The dynamic is used pretty equally by female and male creators, though probably with different purposes. Outside the story, there’s a clear explanation for how the roles are divided: men are main, women are peripheral. Obviously the female love interest has to be on the margins of the story. Obviously the male main character has to have an ally in-story who can bounce dialogue back. Any human person has to have a best friend (for men, has to be male) and a lover (for men, has to be female). The major character male bestie and the minor character female gf is the minimum character dynamic you need to sustain the main character as a believable construction.
Except within the story, the dynamic begs far too many questions. On B’s part: her other half and love interest uses her for sex once every few chapters and dumps her to go off on another plot-relevant adventure. She’s kept in the dark, talked down to, pushed away, and distrusted. Her place at her sweetie’s side is occupied by Some Dude and no matter how much she puts into their relationship, she’s always going to be a prize for after the mission. Why does she stay with him? What could possibly attract her about this bestubbled grunt machine whose passion for the sword outmatches anything she’s given him?

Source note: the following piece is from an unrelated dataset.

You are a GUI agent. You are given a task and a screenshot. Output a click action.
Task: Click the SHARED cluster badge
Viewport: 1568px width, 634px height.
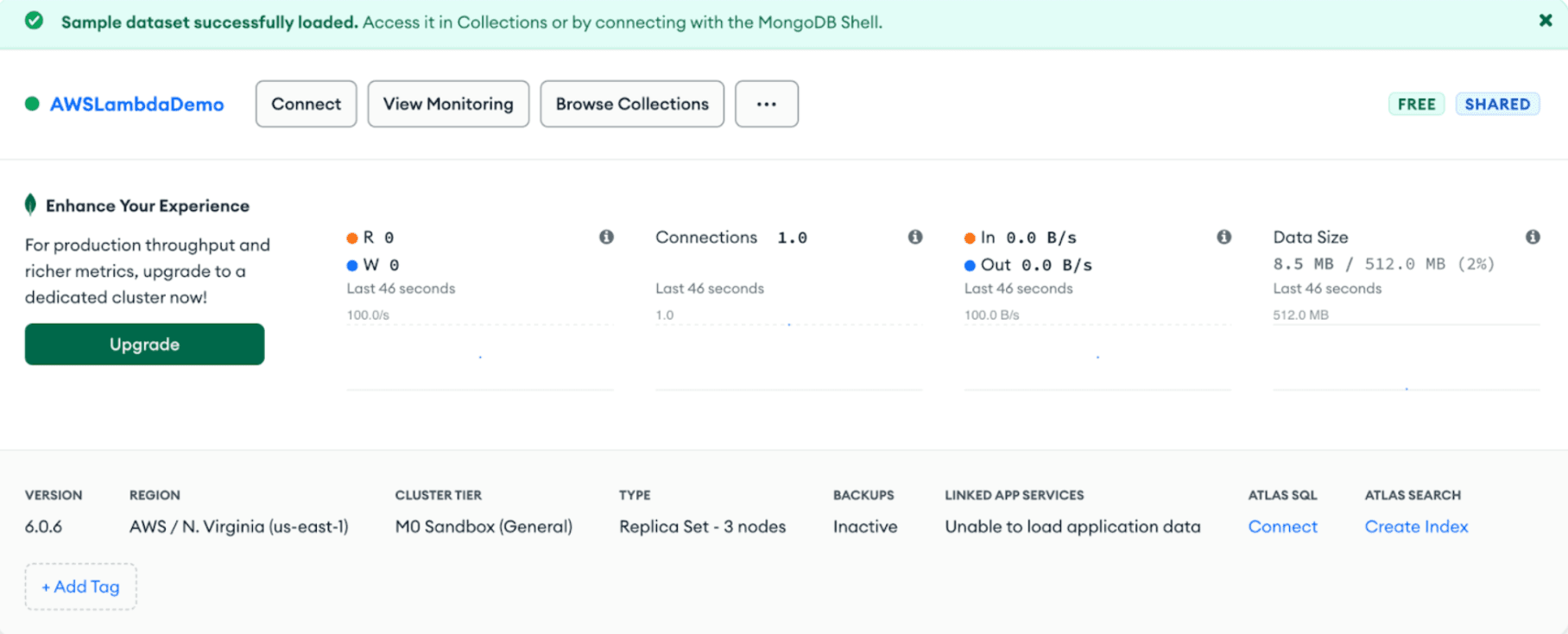point(1497,104)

On C’s part: he gets used as an emotional support crutch, designed to service his best friend’s every need at the expense of his own goals or story. He’s a housewife, he’s a domestic, he does every thankless story task with a smile because he has to provide the exposition/set up the plot/set the plan in action that carries the main male character to victory. He doesn’t have a love interest of his own, meanwhile the most important person in his life is obsessed with a woman he barely speaks to. Why should he care so much about someone who only takes? Why is he committed to this one-way friendship? What does he think of taking the backseat, providing support, submerging his own will for the sake of a person instead of an ideology?
On A’s part: if he’s a red-blooded heterosexual male character who pursues a woman as is acceptable, why does he dig himself so deep in with his designated ally? Through dialogue and because he has to in order to show the audience, he exposes his heart and soul to C and keeps him in his pocket for as long as we are watching, so why then does he cast him aside so easily? He invests the most time and energy into his relationship with C, cultivating love and loyalty there, but he draws the line so firmly in the sand that the audience is sure he’ll never, ever step aside for one minute to follow the friend. Why does he choose a man for his emotional battery? Why doesn’t he communicate with his supposed partner? Why does he choose to use B and C for sex and solace respectively, and why don’t they ever mix?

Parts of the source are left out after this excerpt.